TASK GOAL –
After reading the entries below, copy word for word the lines from the first through the line containing "Polizeinachrichten (1033, 200)", and stop there.

————————

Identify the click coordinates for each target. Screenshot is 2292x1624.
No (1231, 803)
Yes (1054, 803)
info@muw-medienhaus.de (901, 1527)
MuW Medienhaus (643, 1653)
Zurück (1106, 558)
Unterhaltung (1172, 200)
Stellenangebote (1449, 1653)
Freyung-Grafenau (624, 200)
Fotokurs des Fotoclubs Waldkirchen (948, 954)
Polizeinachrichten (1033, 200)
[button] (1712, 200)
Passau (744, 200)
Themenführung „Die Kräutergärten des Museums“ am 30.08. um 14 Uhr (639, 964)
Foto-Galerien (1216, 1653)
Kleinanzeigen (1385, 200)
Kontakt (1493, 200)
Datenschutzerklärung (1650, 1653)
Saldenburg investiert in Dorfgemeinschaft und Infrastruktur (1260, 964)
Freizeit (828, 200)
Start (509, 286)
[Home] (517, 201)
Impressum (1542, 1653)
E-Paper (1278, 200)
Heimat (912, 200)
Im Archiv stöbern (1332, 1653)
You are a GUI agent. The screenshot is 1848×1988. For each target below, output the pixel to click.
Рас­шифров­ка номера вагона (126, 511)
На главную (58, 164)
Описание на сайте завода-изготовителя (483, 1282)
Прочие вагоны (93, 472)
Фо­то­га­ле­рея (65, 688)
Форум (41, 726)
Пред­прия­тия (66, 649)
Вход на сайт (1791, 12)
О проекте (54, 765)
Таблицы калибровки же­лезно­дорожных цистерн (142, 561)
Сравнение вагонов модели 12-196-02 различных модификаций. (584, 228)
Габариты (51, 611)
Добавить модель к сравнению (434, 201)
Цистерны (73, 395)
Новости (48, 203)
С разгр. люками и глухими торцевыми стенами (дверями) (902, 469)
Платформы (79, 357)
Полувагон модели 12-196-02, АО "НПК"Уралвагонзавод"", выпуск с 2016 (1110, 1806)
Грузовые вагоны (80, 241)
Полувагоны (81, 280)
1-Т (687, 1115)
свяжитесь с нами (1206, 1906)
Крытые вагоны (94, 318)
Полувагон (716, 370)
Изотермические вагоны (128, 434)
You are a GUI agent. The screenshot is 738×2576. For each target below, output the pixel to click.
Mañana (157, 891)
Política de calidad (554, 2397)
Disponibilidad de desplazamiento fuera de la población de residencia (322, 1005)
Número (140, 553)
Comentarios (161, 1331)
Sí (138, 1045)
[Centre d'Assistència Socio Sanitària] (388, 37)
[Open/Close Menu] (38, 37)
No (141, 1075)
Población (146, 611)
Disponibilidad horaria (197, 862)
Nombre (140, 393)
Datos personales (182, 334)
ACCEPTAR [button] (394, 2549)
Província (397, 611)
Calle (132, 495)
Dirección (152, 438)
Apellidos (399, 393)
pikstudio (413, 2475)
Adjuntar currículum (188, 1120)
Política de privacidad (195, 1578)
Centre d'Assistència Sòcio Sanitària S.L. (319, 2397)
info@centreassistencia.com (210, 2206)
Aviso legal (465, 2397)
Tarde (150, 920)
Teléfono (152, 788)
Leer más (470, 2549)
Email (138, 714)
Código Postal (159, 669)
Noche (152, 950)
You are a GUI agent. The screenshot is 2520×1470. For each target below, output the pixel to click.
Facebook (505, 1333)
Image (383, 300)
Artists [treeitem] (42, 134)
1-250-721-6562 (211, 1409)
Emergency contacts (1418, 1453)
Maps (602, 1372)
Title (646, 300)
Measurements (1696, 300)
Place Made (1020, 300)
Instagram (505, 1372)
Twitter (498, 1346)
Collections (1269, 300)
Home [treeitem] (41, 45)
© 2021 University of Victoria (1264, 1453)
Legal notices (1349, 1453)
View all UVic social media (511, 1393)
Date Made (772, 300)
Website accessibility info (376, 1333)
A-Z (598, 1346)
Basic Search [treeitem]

————————

EXERCISE RESPONSE –
Identify the click coordinates for each target. Screenshot is 2292x1624.
No (1231, 803)
Yes (1054, 803)
info@muw-medienhaus.de (901, 1527)
MuW Medienhaus (643, 1653)
Zurück (1106, 558)
Unterhaltung (1172, 200)
Stellenangebote (1449, 1653)
Freyung-Grafenau (624, 200)
Fotokurs des Fotoclubs Waldkirchen (948, 954)
Polizeinachrichten (1033, 200)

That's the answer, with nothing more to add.